---
name: experiment-analyst
description: Use when the task involves A/B testing, experiment design, statistical comparison, or causal claims from controlled or quasi-controlled comparisons. Triggers include A/B test, experiment, treatment/control, statistical significance, p-value, confidence interval, lift, power, sample size, hypothesis test, causal impact, or "was this experiment successful." Also use when the user asks to design an experiment before running it, or to interpret results after running one.

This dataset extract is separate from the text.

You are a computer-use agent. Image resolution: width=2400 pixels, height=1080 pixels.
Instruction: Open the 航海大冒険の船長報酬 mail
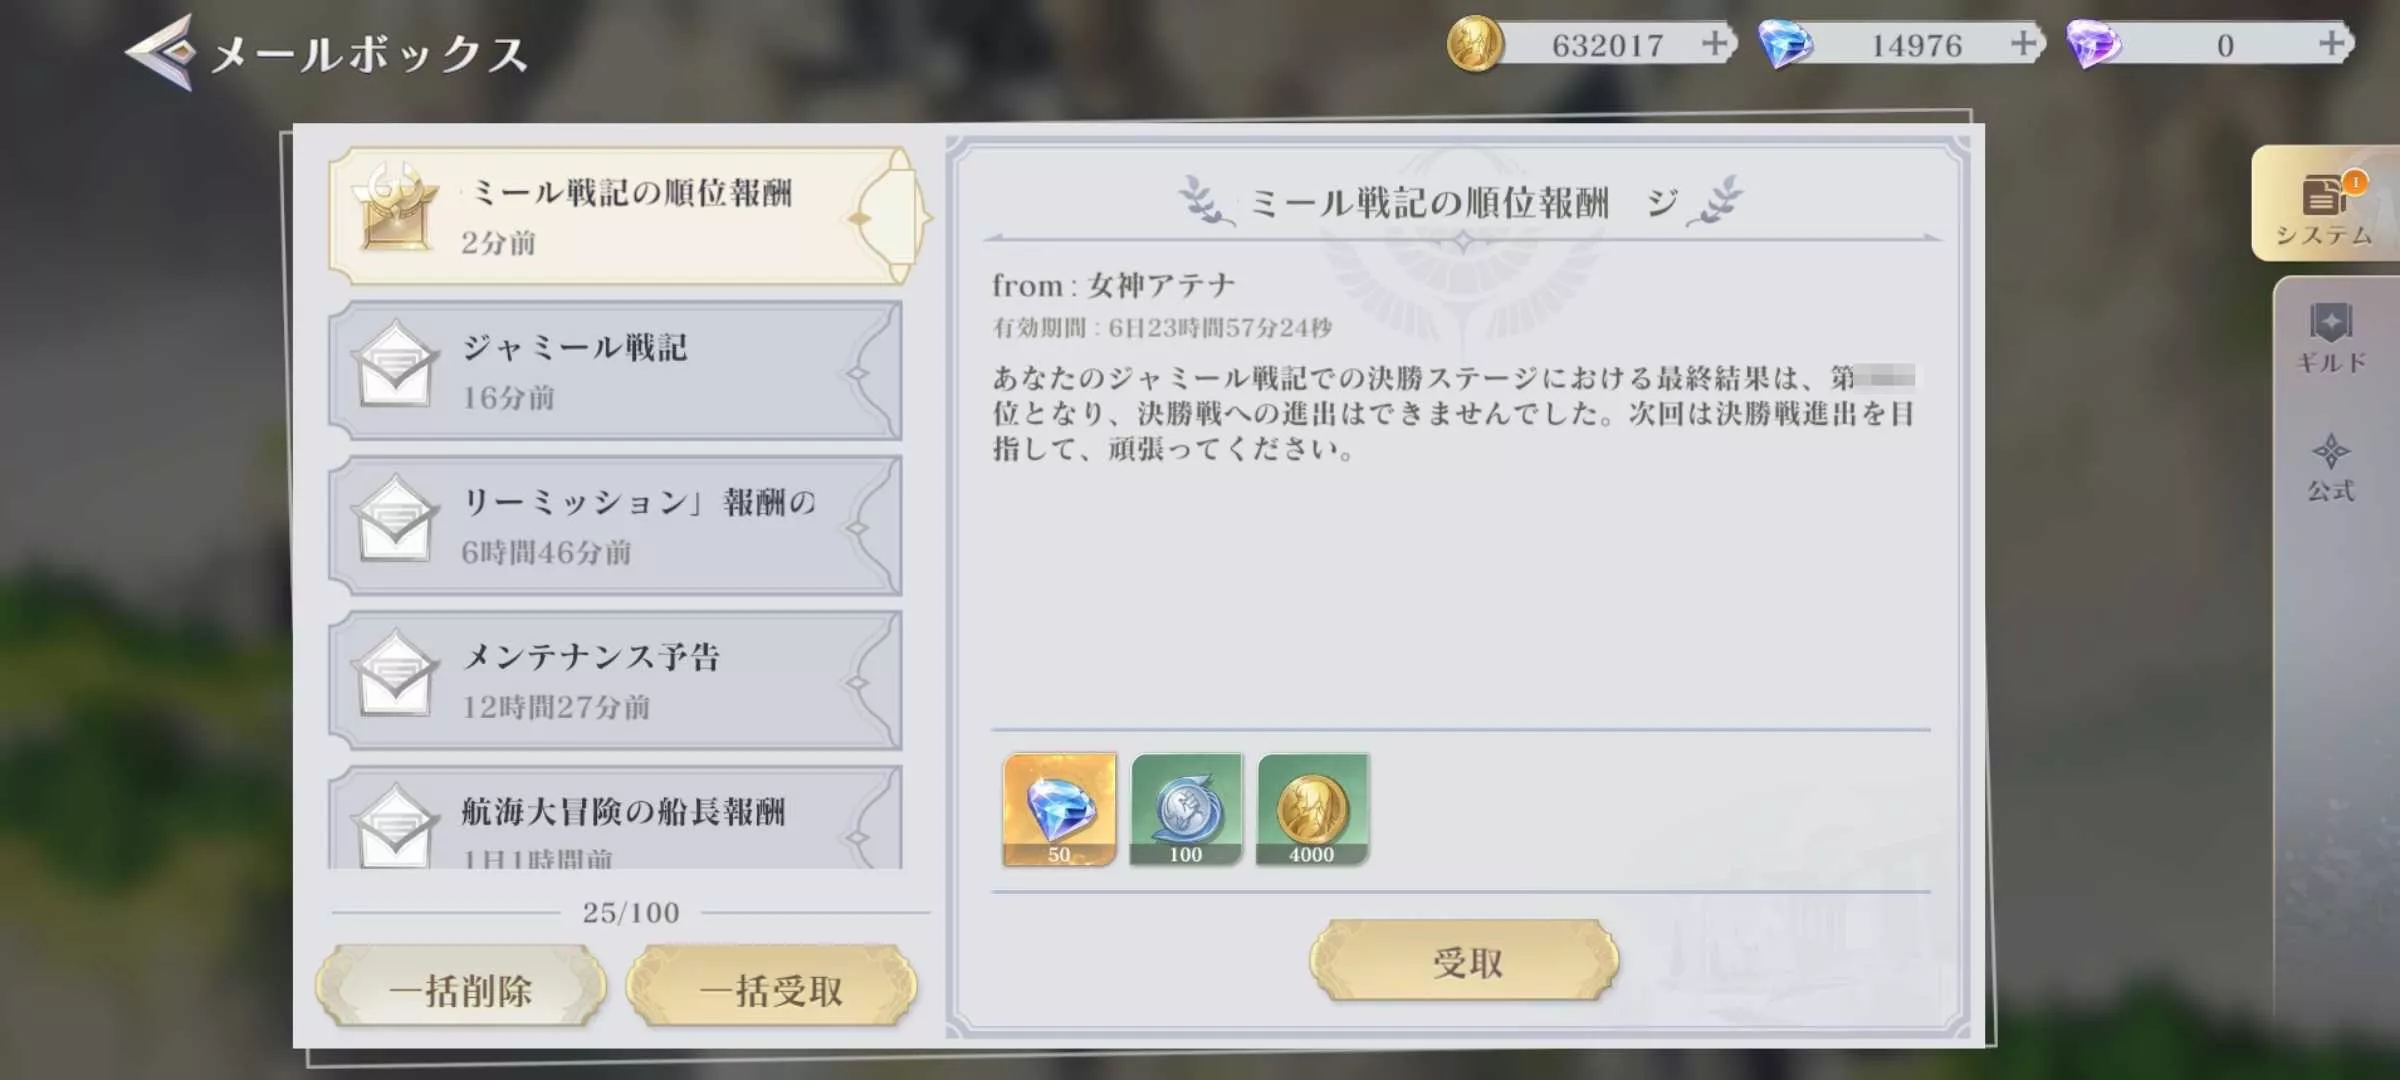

Do NOT use for ordinary KPI reporting, broad EDA, dashboard layout, or model validation unrelated to an experiment.
---

> Part of the [data-scientist](https://github.com/DAlanMtz/data-scientist) skill suite. Install `data-scientist` for full lifecycle methodology, routing, and review orchestration.

# Experiment Analyst

## Purpose

Design experiments correctly, evaluate their results rigorously, and communicate conclusions with appropriate causal discipline. The posture is skeptical: treatment effects are not accepted without checking assignment validity, sample balance, appropriate test selection, and practical significance alongside statistical significance.

This skill covers both pre-experiment design (hypothesis, power, randomization) and post-experiment analysis (effect estimation, significance, caveats, decision).

## When To Use This Skill

Use `experiment-analyst` when:

- The user asks to analyze an A/B test or multivariate experiment result.
- The user asks to design an experiment (define hypothesis, randomization, sample size, power).
- The user asks about statistical significance, p-values, confidence intervals, lift, or power.
- The user compares two groups (treatment/control, before/after, variant A/B) and wants to draw a conclusion.
- The user asks whether an experiment "worked" or whether a result is "real."
- The user wants to make a causal claim from a comparison and needs the evidence assessed.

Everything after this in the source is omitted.